▸ YOUR ASSIGNMENT
Lines from the one containing "Click the Chrome から削除します button" through the last one in the data below: write them out word for word, and only them.

──────────────────────────────

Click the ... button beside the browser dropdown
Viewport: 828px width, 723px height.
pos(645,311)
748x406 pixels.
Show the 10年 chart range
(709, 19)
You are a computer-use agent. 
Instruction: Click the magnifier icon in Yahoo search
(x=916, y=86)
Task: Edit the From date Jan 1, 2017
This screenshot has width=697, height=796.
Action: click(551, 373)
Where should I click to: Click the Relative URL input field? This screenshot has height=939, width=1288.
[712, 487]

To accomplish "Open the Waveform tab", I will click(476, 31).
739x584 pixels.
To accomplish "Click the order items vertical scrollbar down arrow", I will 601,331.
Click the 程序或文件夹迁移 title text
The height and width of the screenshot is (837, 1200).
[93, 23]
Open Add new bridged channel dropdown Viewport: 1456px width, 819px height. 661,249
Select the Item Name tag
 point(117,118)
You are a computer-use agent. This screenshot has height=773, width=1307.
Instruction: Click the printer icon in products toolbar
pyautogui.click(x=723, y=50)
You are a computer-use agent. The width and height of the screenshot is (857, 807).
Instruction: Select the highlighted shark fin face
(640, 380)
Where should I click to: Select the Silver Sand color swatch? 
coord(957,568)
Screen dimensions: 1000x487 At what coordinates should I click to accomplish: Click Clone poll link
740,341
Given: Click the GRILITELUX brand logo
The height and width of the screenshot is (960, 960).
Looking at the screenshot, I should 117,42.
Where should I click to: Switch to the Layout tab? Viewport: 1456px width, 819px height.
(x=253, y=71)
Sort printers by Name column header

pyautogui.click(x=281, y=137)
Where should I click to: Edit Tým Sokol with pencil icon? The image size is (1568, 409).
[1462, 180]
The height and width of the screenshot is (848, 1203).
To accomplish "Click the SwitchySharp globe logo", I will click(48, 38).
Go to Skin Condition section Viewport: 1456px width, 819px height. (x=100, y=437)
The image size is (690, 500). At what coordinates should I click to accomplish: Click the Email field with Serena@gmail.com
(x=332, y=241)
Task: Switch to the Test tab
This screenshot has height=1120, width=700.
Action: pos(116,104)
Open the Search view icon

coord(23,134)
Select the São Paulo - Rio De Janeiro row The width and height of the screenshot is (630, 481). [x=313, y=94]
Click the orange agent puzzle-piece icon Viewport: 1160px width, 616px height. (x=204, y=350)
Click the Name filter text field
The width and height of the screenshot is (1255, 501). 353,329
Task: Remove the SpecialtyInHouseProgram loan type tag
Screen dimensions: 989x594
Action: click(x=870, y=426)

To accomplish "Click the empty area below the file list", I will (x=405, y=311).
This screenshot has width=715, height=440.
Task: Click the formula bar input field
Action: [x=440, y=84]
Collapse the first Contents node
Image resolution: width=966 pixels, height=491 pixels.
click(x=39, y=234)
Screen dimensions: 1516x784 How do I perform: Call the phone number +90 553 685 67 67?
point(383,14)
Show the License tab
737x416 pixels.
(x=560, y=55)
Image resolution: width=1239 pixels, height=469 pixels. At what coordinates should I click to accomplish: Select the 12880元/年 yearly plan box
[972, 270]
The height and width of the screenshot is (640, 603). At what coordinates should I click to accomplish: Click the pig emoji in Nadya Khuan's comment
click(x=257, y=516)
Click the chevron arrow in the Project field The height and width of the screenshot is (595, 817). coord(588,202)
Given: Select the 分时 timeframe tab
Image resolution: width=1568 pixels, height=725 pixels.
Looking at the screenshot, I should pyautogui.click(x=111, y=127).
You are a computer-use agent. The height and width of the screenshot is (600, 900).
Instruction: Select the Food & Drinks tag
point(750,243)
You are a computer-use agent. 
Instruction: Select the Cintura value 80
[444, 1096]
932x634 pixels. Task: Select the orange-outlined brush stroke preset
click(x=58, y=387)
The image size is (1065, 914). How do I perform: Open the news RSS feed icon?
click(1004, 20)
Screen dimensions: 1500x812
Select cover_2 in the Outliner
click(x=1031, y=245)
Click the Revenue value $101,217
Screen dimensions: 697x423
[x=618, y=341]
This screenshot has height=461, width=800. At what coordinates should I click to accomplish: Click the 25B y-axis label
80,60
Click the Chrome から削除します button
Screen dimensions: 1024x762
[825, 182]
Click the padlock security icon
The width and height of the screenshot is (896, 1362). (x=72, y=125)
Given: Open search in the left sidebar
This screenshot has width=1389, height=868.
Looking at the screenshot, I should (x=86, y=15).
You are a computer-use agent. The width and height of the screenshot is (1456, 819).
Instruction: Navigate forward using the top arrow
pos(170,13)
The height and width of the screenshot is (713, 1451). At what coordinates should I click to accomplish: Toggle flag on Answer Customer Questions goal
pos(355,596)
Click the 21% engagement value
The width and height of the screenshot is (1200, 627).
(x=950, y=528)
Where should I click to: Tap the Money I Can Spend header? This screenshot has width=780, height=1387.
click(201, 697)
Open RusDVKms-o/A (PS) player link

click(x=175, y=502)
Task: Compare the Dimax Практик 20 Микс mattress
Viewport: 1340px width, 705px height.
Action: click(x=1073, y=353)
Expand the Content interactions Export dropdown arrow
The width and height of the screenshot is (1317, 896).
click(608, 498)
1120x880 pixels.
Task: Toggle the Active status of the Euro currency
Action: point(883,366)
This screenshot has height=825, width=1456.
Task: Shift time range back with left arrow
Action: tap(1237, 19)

──────────────────────────────

▸ ANSWER FOR THE TASK
Click the Chrome から削除します button
Screen dimensions: 1024x762
[825, 182]
Click the padlock security icon
The width and height of the screenshot is (896, 1362). (x=72, y=125)
Given: Open search in the left sidebar
This screenshot has width=1389, height=868.
Looking at the screenshot, I should (x=86, y=15).
You are a computer-use agent. The width and height of the screenshot is (1456, 819).
Instruction: Navigate forward using the top arrow
pos(170,13)
The height and width of the screenshot is (713, 1451). At what coordinates should I click to accomplish: Toggle flag on Answer Customer Questions goal
pos(355,596)
Click the 21% engagement value
The width and height of the screenshot is (1200, 627).
(x=950, y=528)
Where should I click to: Tap the Money I Can Spend header? This screenshot has width=780, height=1387.
click(201, 697)
Open RusDVKms-o/A (PS) player link

click(x=175, y=502)
Task: Compare the Dimax Практик 20 Микс mattress
Viewport: 1340px width, 705px height.
Action: click(x=1073, y=353)
Expand the Content interactions Export dropdown arrow
The width and height of the screenshot is (1317, 896).
click(608, 498)
1120x880 pixels.
Task: Toggle the Active status of the Euro currency
Action: point(883,366)
This screenshot has height=825, width=1456.
Task: Shift time range back with left arrow
Action: tap(1237, 19)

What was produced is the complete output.